## TRECHO DO DOCUMENTO
☆ ☆ ☆ ☆ ☆ ☆ ☆

Pope é um caso bem peculiar. Começou sua carreira na editora japonesa Kodansha, onde criou mangá Supertrouble. Publicou THB e One Trick Rip-Off pela sua própria editora, a Horse Press. Pela DC/Vertigo, publicou 100%, Heavy Liquid e – no esquema já citado de histórias alternativas – pôde criar sua versão do Homem-Morcego em Batman Ano 100. Também teve participações especiais na Marvel em X-Tatix e Strange Tales. Essa trajetória, com muitos outros trabalhos, já lhe rendeu mais de um prêmio Eisner, o que não é nada mau para alguém com um estilo tão pouco comercial. Agora é o momento de entrar na razão deste texto existir.
Se você gosta de super-heróis e se interessa pelos seus arquétipos, Bom de Briga é uma HQ indispensável. A cidade de Arcópolis sofre com monstros gigantes e um grupo de seres estranhos que sequestra crianças. A única defesa do povo é o herói-cientista Haggard West, auxiliado pela sua filha adolescente Aurora, mas quando West cai em uma armadilha de seus inimigos, Arcópolis se vê precisando desesperadamente de alguém que os proteja. É aí que entra um relutante semideus, mal saído da infância, empurrado por seu pai para a tarefa, criando uma situação que é facilmente definível como uma representação pop do ideal heroico grego.

☆ ☆ ☆ ☆ ☆ ☆ ☆

## TAREFA CURTA 1
Troque "Koszyk" por "Carrinho" na parte das linhas que abre com a linha contendo "skarpetki (217, 2130)" e fecha com a linha contendo "O nas (17, 2301)", sem alterar mais nada. Reproduza apenas essas linhas.

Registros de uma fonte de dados
☆ ☆ ☆ ☆ ☆ ☆ ☆

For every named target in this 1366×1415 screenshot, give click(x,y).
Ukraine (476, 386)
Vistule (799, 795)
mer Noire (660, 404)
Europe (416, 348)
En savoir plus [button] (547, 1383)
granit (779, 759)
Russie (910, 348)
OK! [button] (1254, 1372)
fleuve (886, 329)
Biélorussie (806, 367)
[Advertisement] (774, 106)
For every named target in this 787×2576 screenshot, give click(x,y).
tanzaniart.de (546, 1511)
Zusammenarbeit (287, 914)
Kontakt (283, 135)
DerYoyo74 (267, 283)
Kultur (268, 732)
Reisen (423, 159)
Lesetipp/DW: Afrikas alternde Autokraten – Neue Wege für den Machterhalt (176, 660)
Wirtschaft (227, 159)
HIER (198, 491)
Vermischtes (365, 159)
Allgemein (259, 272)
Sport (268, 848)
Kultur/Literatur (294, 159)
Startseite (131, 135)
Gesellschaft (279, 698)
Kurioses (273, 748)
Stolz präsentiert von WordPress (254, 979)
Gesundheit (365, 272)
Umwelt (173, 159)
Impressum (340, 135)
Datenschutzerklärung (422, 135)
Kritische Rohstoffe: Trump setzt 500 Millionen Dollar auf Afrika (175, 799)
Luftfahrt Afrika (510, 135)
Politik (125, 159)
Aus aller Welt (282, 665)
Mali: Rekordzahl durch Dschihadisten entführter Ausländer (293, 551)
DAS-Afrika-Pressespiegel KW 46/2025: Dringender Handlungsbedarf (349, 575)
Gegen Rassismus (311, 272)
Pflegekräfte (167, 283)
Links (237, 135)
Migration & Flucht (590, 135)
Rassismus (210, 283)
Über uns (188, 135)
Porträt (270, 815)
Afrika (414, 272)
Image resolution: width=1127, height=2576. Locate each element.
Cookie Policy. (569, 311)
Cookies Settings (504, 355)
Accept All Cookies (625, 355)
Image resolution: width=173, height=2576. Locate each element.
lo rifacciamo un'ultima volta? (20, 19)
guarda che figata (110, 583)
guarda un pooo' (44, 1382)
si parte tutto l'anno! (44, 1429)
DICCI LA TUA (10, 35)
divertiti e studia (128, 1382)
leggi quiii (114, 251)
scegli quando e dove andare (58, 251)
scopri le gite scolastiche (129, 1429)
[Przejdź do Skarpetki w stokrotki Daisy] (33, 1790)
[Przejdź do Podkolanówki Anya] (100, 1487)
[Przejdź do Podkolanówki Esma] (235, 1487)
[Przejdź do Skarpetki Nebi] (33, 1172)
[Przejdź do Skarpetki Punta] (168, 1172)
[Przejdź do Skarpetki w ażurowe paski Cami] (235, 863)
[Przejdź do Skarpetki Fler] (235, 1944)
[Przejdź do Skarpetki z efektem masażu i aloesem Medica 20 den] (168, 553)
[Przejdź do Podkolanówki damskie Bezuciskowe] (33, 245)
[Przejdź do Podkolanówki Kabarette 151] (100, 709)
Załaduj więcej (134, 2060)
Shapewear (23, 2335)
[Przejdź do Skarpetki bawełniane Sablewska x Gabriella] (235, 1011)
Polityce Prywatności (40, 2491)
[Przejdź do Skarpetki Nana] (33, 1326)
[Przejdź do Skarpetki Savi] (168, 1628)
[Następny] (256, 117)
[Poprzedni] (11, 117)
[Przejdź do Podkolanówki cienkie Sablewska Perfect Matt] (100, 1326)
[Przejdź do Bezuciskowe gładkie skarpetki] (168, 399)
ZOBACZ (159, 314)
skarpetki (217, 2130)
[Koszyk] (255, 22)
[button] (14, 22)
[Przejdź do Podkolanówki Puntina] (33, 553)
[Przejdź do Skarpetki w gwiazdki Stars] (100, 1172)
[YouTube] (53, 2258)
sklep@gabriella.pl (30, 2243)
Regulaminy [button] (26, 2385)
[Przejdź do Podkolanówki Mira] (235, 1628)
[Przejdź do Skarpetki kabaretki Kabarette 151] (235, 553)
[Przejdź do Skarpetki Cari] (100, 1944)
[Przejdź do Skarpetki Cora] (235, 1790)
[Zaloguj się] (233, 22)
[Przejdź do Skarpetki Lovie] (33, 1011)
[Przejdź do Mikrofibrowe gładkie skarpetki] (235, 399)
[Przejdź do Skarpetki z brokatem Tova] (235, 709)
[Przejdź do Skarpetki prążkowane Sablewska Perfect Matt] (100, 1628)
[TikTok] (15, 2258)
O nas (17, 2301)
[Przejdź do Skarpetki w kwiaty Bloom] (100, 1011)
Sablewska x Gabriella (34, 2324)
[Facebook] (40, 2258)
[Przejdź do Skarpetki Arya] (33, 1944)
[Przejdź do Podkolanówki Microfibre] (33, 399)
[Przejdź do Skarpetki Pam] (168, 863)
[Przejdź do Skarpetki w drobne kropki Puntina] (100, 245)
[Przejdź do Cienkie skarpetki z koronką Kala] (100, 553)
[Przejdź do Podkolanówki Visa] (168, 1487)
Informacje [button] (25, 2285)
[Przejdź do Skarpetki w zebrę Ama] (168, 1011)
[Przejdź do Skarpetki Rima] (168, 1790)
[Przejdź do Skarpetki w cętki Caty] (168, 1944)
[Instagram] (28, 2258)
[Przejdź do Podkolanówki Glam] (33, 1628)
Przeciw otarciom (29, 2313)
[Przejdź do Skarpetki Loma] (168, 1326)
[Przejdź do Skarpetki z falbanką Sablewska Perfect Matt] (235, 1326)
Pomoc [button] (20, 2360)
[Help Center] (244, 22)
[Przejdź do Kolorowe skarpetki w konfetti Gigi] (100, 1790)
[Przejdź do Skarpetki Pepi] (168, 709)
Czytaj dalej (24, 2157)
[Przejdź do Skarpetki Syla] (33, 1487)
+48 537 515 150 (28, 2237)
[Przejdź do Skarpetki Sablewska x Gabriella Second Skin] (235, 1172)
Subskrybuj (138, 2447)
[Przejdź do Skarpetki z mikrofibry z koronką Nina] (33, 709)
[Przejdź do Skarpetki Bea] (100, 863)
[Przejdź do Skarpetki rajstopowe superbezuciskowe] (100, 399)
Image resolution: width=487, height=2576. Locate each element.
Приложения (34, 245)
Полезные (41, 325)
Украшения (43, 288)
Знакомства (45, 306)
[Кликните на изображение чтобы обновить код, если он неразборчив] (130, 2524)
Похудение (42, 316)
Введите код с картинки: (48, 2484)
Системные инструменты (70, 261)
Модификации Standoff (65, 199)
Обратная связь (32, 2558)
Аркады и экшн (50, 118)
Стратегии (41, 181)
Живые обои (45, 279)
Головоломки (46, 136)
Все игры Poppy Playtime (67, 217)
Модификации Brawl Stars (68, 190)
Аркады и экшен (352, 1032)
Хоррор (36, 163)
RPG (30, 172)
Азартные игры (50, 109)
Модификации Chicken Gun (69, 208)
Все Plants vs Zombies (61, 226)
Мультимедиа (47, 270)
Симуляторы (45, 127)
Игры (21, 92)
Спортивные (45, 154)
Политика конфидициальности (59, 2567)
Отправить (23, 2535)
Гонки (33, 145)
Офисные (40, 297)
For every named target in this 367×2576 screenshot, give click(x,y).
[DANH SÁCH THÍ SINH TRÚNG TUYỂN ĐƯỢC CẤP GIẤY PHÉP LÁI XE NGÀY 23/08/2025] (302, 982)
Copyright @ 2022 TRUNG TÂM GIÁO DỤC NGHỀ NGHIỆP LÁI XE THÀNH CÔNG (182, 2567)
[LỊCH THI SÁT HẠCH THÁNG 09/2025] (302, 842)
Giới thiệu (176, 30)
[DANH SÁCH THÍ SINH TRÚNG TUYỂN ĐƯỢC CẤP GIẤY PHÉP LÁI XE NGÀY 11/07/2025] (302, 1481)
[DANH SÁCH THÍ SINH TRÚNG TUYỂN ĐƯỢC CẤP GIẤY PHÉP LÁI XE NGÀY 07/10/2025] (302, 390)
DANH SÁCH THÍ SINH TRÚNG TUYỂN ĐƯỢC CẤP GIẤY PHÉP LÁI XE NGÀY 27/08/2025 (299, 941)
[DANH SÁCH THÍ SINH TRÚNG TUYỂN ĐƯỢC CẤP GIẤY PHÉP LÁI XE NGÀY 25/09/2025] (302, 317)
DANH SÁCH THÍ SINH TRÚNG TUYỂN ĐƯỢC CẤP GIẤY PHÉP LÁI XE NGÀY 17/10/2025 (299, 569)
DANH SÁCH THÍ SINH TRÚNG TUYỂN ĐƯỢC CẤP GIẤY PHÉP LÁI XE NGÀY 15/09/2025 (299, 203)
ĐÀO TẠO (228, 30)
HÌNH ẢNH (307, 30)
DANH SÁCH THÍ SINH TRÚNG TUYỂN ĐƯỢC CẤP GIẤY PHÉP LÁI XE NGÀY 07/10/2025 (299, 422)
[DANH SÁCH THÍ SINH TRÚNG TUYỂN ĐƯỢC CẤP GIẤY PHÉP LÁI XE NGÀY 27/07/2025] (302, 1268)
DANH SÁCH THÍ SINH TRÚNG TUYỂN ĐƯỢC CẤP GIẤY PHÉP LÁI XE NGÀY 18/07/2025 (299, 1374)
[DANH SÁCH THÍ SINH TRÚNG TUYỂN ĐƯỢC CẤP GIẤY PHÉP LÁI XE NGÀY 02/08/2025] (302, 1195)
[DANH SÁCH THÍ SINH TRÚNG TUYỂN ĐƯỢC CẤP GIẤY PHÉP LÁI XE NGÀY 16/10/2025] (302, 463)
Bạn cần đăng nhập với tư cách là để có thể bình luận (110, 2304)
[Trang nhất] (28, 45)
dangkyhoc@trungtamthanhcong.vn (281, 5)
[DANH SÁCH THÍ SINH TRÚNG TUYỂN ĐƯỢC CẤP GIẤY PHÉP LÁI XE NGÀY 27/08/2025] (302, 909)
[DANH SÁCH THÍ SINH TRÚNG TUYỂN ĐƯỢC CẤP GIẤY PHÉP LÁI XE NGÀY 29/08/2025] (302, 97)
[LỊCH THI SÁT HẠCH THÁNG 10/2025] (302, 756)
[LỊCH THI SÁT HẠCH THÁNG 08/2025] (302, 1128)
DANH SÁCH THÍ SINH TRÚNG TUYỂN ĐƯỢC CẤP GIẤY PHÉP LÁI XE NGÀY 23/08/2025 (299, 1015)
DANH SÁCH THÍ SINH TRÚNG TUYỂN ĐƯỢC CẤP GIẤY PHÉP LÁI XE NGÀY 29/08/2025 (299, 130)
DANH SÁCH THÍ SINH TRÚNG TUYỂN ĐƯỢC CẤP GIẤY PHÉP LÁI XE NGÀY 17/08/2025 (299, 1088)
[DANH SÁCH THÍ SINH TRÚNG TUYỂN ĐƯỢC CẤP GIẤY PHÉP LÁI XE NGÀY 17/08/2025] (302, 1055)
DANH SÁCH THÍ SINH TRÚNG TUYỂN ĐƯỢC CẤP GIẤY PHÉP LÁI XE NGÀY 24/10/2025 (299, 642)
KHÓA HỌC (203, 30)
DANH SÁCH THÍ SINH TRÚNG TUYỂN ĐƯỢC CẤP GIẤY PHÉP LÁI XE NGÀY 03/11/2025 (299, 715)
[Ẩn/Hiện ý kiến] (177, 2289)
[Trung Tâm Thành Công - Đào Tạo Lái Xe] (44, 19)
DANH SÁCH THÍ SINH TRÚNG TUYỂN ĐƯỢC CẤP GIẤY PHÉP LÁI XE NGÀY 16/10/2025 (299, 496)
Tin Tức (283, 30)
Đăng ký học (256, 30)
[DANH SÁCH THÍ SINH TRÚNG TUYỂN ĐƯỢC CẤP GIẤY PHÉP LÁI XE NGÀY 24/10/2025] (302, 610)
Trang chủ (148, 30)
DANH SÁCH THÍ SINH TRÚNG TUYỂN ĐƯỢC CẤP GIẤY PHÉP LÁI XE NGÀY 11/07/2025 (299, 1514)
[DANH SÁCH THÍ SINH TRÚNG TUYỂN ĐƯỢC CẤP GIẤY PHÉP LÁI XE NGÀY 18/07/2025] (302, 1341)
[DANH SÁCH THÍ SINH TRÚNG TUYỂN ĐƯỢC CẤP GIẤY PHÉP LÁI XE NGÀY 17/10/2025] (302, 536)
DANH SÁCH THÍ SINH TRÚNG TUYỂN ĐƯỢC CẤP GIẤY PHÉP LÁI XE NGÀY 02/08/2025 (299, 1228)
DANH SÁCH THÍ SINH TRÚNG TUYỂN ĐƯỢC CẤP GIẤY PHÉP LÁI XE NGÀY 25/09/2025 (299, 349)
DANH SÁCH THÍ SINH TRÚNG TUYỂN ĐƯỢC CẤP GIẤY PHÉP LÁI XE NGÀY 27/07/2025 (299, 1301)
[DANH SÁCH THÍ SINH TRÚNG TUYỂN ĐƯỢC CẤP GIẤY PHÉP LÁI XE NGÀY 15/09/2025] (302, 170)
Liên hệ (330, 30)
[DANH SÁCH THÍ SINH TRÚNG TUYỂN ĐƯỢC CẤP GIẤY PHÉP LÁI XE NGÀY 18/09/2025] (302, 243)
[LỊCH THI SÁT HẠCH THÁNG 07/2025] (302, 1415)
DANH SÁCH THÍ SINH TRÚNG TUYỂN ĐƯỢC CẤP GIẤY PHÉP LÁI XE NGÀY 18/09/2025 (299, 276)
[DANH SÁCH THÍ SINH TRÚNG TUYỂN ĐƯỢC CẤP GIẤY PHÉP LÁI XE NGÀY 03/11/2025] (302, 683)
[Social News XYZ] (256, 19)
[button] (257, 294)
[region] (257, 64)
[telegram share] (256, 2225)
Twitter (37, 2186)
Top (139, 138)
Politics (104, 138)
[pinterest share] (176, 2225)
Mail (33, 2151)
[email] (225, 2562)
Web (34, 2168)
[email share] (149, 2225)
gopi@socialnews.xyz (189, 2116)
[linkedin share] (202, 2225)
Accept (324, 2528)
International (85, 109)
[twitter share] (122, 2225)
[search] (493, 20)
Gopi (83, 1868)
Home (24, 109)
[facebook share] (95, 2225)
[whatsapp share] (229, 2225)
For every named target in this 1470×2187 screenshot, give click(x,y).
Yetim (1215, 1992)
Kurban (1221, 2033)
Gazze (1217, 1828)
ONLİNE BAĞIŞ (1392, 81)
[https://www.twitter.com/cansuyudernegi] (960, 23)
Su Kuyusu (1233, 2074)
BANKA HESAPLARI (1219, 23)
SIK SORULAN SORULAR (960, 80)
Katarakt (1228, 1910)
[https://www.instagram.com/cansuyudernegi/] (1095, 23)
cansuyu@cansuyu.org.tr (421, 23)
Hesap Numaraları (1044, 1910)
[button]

☆ ☆ ☆ ☆ ☆ ☆ ☆

## TAREFA CURTA 2
Dê seguimento ao texto sobre Bom de Briga a partir do ponto em que ele termina.

## RESPOSTA ESCRITA 1
skarpetki (217, 2130)
[Carrinho] (255, 22)
[button] (14, 22)
[Przejdź do Podkolanówki Puntina] (33, 553)
[Przejdź do Skarpetki w gwiazdki Stars] (100, 1172)
[YouTube] (53, 2258)
sklep@gabriella.pl (30, 2243)
Regulaminy [button] (26, 2385)
[Przejdź do Podkolanówki Mira] (235, 1628)
[Przejdź do Skarpetki kabaretki Kabarette 151] (235, 553)
[Przejdź do Skarpetki Cari] (100, 1944)
[Przejdź do Skarpetki Cora] (235, 1790)
[Zaloguj się] (233, 22)
[Przejdź do Skarpetki Lovie] (33, 1011)
[Przejdź do Mikrofibrowe gładkie skarpetki] (235, 399)
[Przejdź do Skarpetki z brokatem Tova] (235, 709)
[Przejdź do Skarpetki prążkowane Sablewska Perfect Matt] (100, 1628)
[TikTok] (15, 2258)
O nas (17, 2301)

## RESPOSTA ESCRITA 2
Pouco disposto em deixar para trás a boa-vida de criança, o menino é lançado do seu panteão interdimensional para se tornar o novo herói de Arcópolis, levando apenas a roupa do corpo, mais uma capa e uma mala com camisetas mágicas, cada uma com seu animal totem estampado, que lhe confere seu poder quando a veste . A limitação é evidente, comparado com seu pai, um deus da guerra acostumado a matar monstros de todo tipo. A essa altura, talvez tenha sido possível perceber que essa mistura de heroísmo retrô, ciência, aventura, divindades interdimensionais e monstros gigantes deve muito a Jack Kirby, não por acaso uma das influências assumidas de Pope. Desde os gibis com monstros de nomes extravagantes, até as sagas cósmicas pessoais, tudo foi misturado neste liquidificador cultural.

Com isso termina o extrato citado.